Gli scienziati dell’Università della California, San Francisco (UCSF) hanno sviluppato un nuovo metodo in grado di prevedere in modo rapido e accurato il modo in cui le piccole molecole interagiscono con le proteine. Ciò potrebbe accelerare in modo significativo il processo di scoperta dei farmaci, che attualmente è un processo lungo e costoso.
Il nuovo metodo, chiamato “profilazione dell’interazione proteina-ligando in silico” (iPlip), utilizza l’apprendimento automatico per analizzare grandi set di dati sperimentali. Questi dati vengono quindi utilizzati per addestrare un modello computerizzato in grado di prevedere la probabilità che una piccola molecola si leghi a una particolare proteina.
I ricercatori hanno testato iPlip su una varietà di proteine e piccole molecole e i risultati sono stati molto promettenti. iPlip è stato in grado di prevedere con precisione l'affinità di legame di piccole molecole per il 90% delle proteine testate. Questo livello di accuratezza potrebbe ridurre significativamente il numero di esperimenti da eseguire durante il processo di scoperta del farmaco.
Oltre alla sua velocità e precisione, iPlip è anche relativamente economico da usare. Ciò potrebbe renderlo uno strumento prezioso per le piccole aziende biotecnologiche e i ricercatori accademici che non dispongono delle risorse per eseguire studi sperimentali su larga scala.

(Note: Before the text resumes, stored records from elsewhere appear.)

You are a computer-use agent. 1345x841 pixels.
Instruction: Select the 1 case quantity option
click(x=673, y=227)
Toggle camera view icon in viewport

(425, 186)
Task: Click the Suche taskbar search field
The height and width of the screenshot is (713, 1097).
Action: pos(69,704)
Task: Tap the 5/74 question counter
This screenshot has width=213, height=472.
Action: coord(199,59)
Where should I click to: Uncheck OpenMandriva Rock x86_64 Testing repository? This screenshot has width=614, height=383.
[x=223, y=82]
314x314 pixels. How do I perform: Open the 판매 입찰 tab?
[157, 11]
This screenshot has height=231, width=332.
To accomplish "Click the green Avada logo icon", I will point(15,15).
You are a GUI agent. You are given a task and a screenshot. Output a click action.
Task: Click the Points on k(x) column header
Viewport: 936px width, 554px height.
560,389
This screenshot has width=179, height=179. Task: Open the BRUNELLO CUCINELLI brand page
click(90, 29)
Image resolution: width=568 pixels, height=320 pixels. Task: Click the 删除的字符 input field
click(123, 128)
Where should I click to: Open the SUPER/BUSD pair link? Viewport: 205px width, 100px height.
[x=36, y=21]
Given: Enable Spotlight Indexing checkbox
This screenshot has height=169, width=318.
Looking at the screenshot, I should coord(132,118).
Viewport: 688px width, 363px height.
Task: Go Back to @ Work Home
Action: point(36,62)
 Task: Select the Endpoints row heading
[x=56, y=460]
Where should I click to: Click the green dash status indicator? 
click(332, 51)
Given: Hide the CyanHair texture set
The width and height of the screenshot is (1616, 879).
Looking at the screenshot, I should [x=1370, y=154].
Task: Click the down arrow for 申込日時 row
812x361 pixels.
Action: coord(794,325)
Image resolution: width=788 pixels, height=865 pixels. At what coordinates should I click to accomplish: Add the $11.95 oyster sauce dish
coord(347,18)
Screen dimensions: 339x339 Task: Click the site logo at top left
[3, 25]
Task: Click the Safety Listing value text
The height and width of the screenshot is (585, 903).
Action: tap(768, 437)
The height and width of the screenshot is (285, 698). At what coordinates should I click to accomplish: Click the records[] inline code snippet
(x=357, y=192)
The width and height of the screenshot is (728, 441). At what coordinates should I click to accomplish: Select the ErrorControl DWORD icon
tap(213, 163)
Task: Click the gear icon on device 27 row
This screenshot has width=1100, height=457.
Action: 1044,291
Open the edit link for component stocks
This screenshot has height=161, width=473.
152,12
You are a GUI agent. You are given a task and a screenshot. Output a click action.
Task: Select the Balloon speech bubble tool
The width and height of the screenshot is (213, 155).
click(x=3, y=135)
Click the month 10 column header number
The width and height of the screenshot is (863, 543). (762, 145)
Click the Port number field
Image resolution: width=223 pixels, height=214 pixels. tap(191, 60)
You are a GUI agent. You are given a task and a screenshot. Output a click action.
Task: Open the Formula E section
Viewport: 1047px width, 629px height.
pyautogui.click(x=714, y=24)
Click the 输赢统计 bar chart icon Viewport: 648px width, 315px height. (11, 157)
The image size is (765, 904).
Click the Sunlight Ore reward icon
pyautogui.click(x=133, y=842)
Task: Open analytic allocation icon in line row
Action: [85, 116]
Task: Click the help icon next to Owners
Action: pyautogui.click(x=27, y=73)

"iPlip ha il potenziale per rivoluzionare il modo in cui scopriamo i farmaci", ha affermato il professor Brian Shoichet, leader dello studio. "Potrebbe accelerare in modo significativo il processo di scoperta dei farmaci e renderlo più accessibile per le piccole aziende e i ricercatori accademici."
Lo studio è stato pubblicato sulla rivista Nature Communications.
Come funziona iPlip
iPlip utilizza l'apprendimento automatico per analizzare grandi set di dati sperimentali. Questi dati vengono quindi utilizzati per addestrare un modello computerizzato in grado di prevedere la probabilità che una piccola molecola si leghi a una particolare proteina.
Il modello di apprendimento automatico viene addestrato su una varietà di caratteristiche, tra cui la struttura chimica della piccola molecola, la sequenza della proteina e i dati sperimentali su come la piccola molecola si lega alla proteina.
Una volta addestrato il modello, può essere utilizzato per prevedere la probabilità che una nuova piccola molecola si leghi a una particolare proteina. Queste informazioni possono poi essere utilizzate per guidare il processo di scoperta dei farmaci, aiutando i ricercatori a selezionare le piccole molecole più promettenti per ulteriori test.
Applicazioni di iPlip
iPlip potrebbe avere un impatto significativo sul processo di scoperta dei farmaci. Potrebbe accelerare il processo di ricerca di nuovi farmaci e renderlo più accessibile per le piccole aziende e i ricercatori accademici.
iPlip potrebbe anche essere utilizzato per identificare nuovi bersagli per la scoperta di farmaci. Identificando le proteine coinvolte nella malattia, iPlip potrebbe aiutare i ricercatori a sviluppare farmaci che colpiscano tali proteine.
Oltre alla scoperta di farmaci, iPlip potrebbe essere utilizzato anche in altre aree di ricerca, come la comprensione di come le proteine interagiscono tra loro e di come le piccole molecole influenzano i processi cellulari.